In an extraordinary submission to Lord Clarendon, the hierarchy now rejects the view propounded by the Times that the Famine was caused by the "innate indolence" of the Irish people. The real causes are the laws which deprive the bulk of the people of the right to property and to the fruits of their labour. In Ireland, laws sanctioning injustice are enforced "with reckless and unrelenting vigour"; in those conditions, the failure of the potato precipitated a catastrophe.
While sharing the widespread fear that "mere gratuitous relief" has a demoralising tendency, the bishops' memorial shows no trace of a providentialist explanation of the Famine as God's retributive justice. Demanding a fair arrangement between landlords and tenants, it reminds Clarendon that "large tracts of land capable of cultivation are now lying waste", that the seas are teeming with fish, and that the country abounds in mineral wealth.
Requesting productive employment, the bishops consider the government relief measures wholly inadequate. The workhouses are overcrowded, fever-ridden and capriciously managed. The choice facing the people is either to starve if they do not enter them, or die of contagious disease if they do.

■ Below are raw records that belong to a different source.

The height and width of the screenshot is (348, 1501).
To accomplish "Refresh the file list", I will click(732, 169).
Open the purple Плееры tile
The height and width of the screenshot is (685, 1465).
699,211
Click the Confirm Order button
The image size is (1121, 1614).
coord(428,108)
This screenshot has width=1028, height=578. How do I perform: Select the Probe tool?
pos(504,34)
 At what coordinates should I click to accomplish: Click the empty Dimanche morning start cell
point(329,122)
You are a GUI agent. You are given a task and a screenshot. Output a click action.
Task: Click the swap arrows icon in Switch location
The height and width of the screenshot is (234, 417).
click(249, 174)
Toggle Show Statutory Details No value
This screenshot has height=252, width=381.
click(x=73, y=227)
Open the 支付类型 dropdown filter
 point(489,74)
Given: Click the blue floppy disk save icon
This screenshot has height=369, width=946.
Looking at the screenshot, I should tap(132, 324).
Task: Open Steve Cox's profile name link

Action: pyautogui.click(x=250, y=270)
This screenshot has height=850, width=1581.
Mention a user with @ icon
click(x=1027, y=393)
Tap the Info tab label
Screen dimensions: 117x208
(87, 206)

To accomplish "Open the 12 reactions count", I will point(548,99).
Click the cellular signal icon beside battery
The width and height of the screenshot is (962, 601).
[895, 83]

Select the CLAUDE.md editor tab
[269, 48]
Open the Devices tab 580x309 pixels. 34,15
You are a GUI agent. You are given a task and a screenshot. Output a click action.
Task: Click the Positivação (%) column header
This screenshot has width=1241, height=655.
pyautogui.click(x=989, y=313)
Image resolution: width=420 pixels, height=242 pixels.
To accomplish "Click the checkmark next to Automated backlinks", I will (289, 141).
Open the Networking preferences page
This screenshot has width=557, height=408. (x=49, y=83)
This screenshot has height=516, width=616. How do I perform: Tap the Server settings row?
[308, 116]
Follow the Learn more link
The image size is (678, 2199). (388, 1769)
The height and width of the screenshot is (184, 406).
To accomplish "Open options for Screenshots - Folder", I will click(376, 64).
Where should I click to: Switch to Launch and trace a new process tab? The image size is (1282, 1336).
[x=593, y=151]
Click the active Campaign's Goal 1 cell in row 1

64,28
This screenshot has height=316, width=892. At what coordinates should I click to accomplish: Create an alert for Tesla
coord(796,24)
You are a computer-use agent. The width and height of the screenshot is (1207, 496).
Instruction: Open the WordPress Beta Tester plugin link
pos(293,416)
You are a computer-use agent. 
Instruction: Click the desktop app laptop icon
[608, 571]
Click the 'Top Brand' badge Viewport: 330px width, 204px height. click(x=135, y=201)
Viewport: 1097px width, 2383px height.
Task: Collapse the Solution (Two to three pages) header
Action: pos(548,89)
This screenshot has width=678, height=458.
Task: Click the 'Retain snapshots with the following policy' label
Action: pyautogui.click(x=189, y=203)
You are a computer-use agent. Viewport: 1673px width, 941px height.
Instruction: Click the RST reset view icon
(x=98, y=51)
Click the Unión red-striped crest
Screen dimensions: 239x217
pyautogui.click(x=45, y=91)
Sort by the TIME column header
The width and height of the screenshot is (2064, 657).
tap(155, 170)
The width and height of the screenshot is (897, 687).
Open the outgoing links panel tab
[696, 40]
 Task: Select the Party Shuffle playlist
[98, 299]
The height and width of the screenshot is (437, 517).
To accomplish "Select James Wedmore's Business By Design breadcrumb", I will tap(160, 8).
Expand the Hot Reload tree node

The bishops' call for special government intervention is out of line with established economic thought. They go beyond the strict bounds of "religion" to criticise the existing order and express principles of social justice:
"The sacred and indefeasible rights of life are forgotten amidst the incessant reclamations of the subordinate rights of property . . . Hallowed as are the rights of property, those of life are still more sacred, and rank as such in every well-regulated scale that adjusts the relative possessions of man; and if this scale had not been frequently reversed we should not have so often witnessed in those heart-rending scenes of the evictions of tenantry, `the oppressions that are done under the sun, the tears of the innocent having no comforter and, unable to resist violence, being destitute of help from any'."